» **Aufgabenstellung**: Entnimm die Rede zur Wiedereröffnung des Neuen Museums vollständig und gib sie Wort für Wort unverändert wieder.

» **Vorliegender Text**:
Redner(in): Angela Merkel
Datum: 16.10.2009

Untertitel: in Berlin
Anrede: Sehr geehrter Herr Prof. Parzinger, Herr Eissenhauer, Herr Staatsminister, lieber Bernd Neumann, Herr Regierender Bürgermeister, verehrte Kolleginnen und Kollegen aus den Parlamenten, insbesondere natürlich aus dem Deutschen Bundestag, meine Damen und Herren,
Quelle (evtl. nicht mehr verfügbar): http://www.bundesregierung.de/nn_914560/Content/DE/Rede/2009/10/2009-10-19-rede-merkel-neues-museum,layoutVariant=Druckansicht.html


Kultur fällt uns nicht wie eine reife Frucht in den Schoß. Der Baum muss gewissenhaft gepflegt werden, wenn er Frucht tragen soll." Dieses bekannte Zitat von Albert Schweitzer scheint für die Berliner Museumsinsel geradezu wie geschaffen zu sein. Denn in der Tat, die Sanierungsarbeiten haben hier reichlich Frucht getragen. Nach der Alten Nationalgalerie und dem Bode-Museum erstrahlt nun auch das Neue Museum in neuem Glanz. Auch ich sage aus voller Überzeugung: Seine Wiedereröffnung markiert einen großen Tag für die Kultur. Denn es ist eines der kulturgeschichtlich bedeutendsten Museumsgebäude Europas, das der Öffentlichkeit heute wiedergegeben wird.

» **Bereitgestellte Angaben**:

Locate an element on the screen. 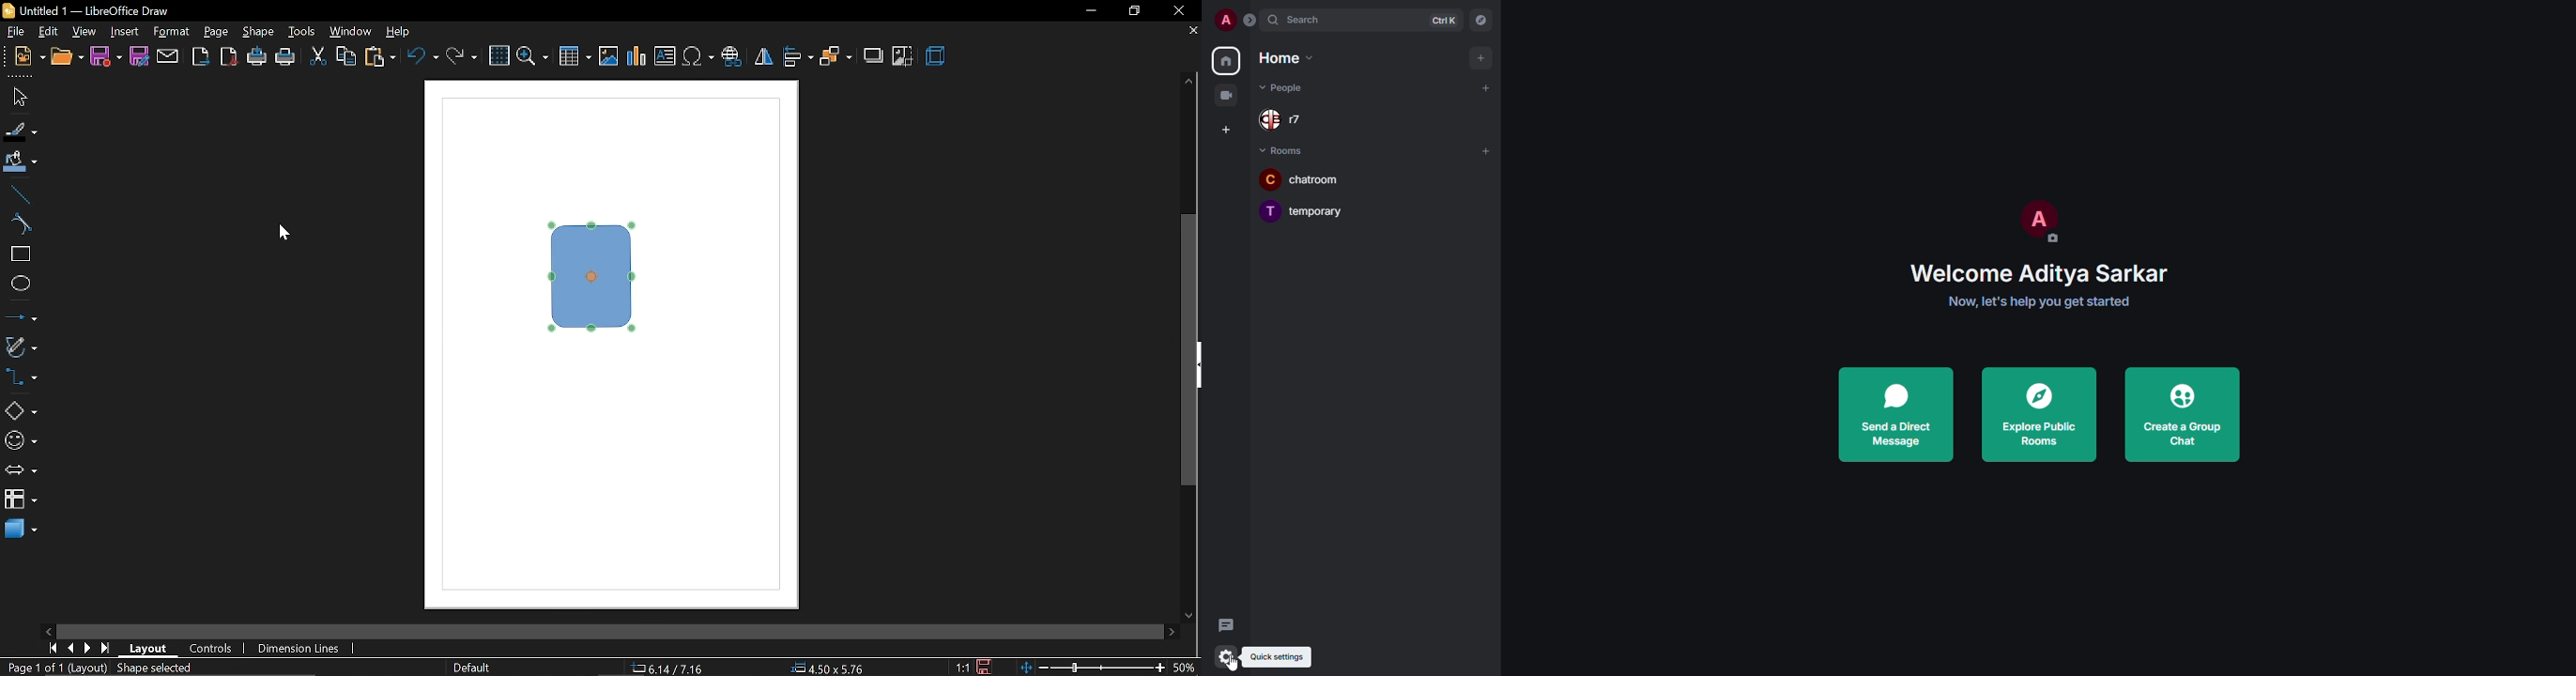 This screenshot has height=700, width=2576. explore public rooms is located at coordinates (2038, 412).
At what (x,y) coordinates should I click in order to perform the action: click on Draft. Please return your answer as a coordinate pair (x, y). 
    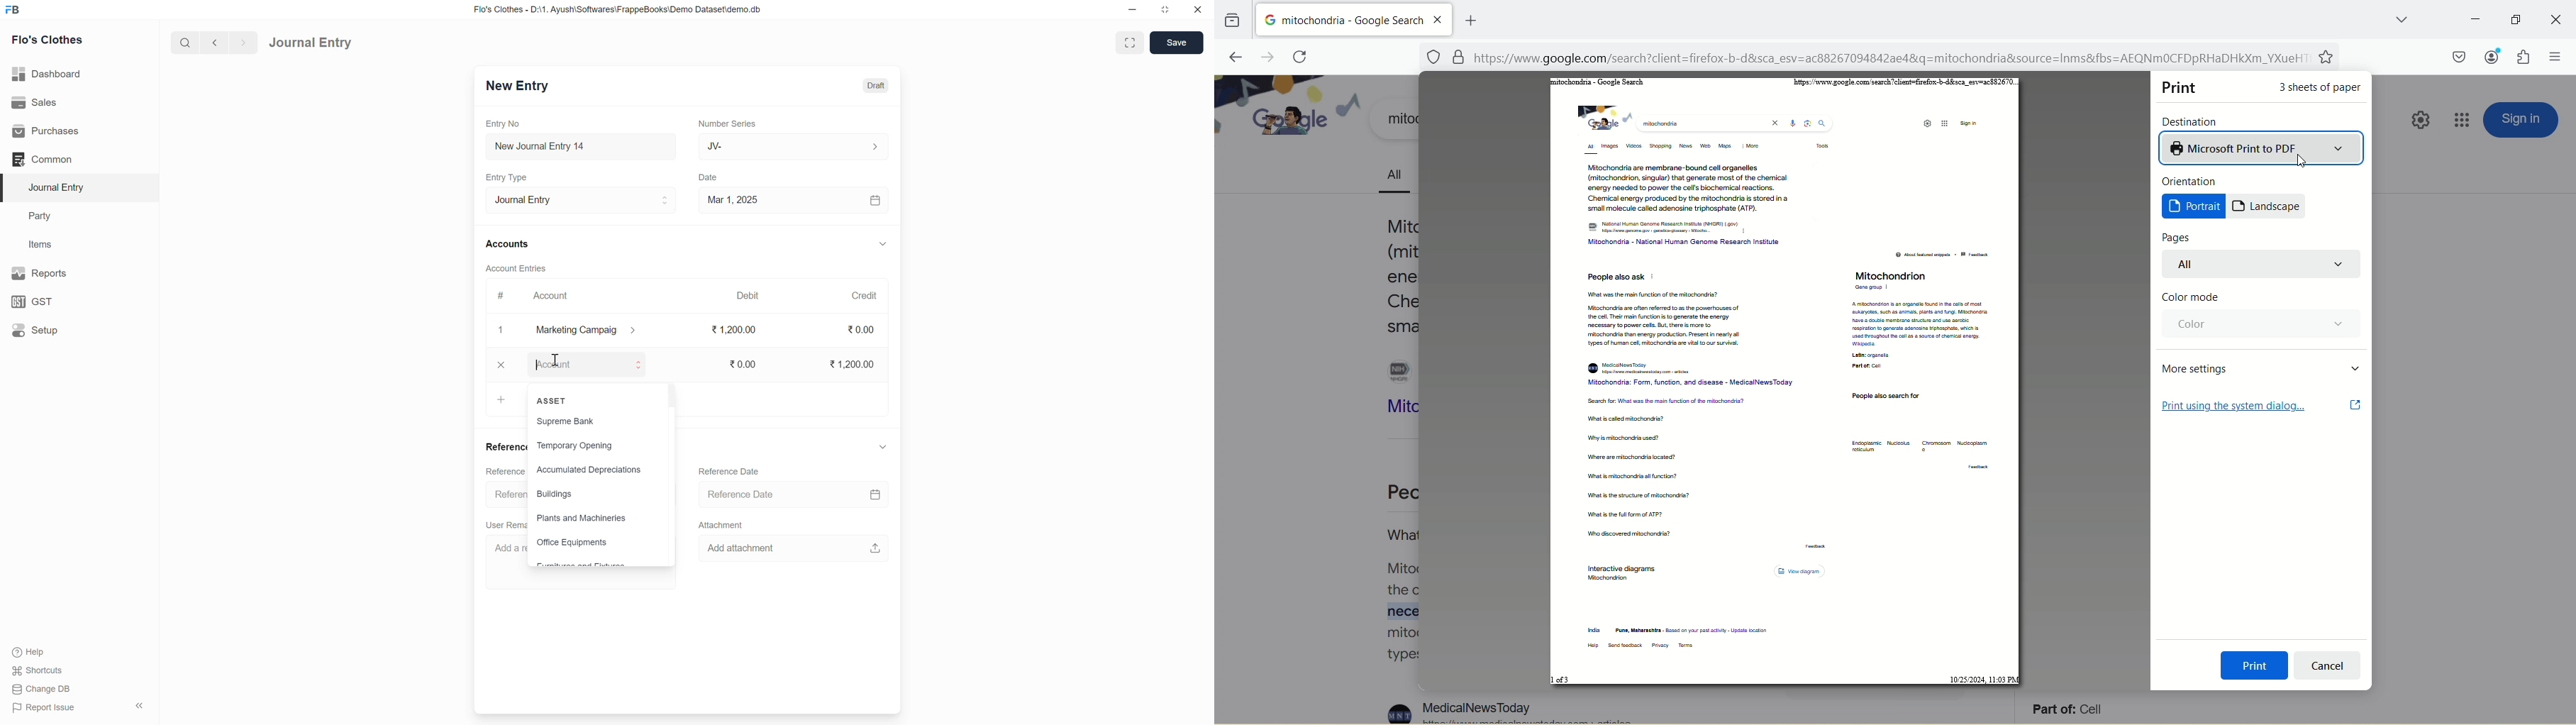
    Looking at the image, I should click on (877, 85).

* * *

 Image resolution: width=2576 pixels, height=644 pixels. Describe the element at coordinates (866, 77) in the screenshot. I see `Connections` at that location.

...

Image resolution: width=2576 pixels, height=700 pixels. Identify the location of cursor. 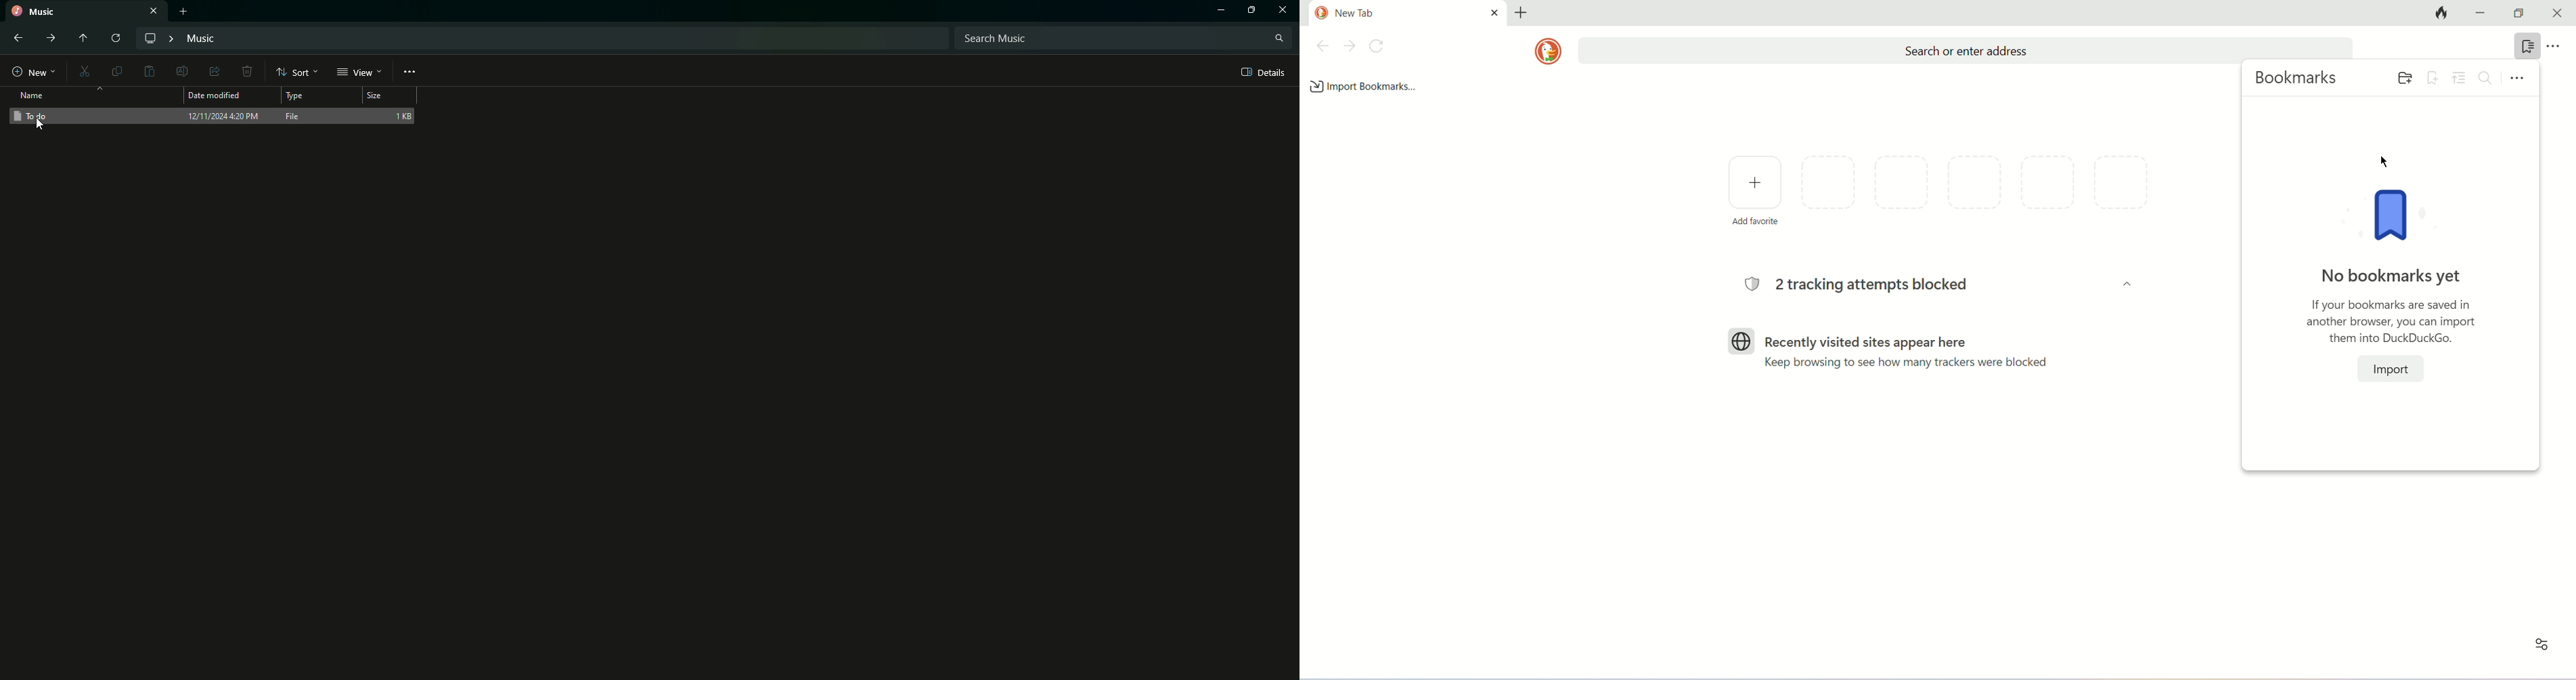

» **Lösung**:
Redner(in): Angela Merkel
Datum: 16.10.2009

Untertitel: in Berlin
Anrede: Sehr geehrter Herr Prof. Parzinger, Herr Eissenhauer, Herr Staatsminister, lieber Bernd Neumann, Herr Regierender Bürgermeister, verehrte Kolleginnen und Kollegen aus den Parlamenten, insbesondere natürlich aus dem Deutschen Bundestag, meine Damen und Herren,
Quelle (evtl. nicht mehr verfügbar): http://www.bundesregierung.de/nn_914560/Content/DE/Rede/2009/10/2009-10-19-rede-merkel-neues-museum,layoutVariant=Druckansicht.html


Kultur fällt uns nicht wie eine reife Frucht in den Schoß. Der Baum muss gewissenhaft gepflegt werden, wenn er Frucht tragen soll." Dieses bekannte Zitat von Albert Schweitzer scheint für die Berliner Museumsinsel geradezu wie geschaffen zu sein. Denn in der Tat, die Sanierungsarbeiten haben hier reichlich Frucht getragen. Nach der Alten Nationalgalerie und dem Bode-Museum erstrahlt nun auch das Neue Museum in neuem Glanz. Auch ich sage aus voller Überzeugung: Seine Wiedereröffnung markiert einen großen Tag für die Kultur. Denn es ist eines der kulturgeschichtlich bedeutendsten Museumsgebäude Europas, das der Öffentlichkeit heute wiedergegeben wird.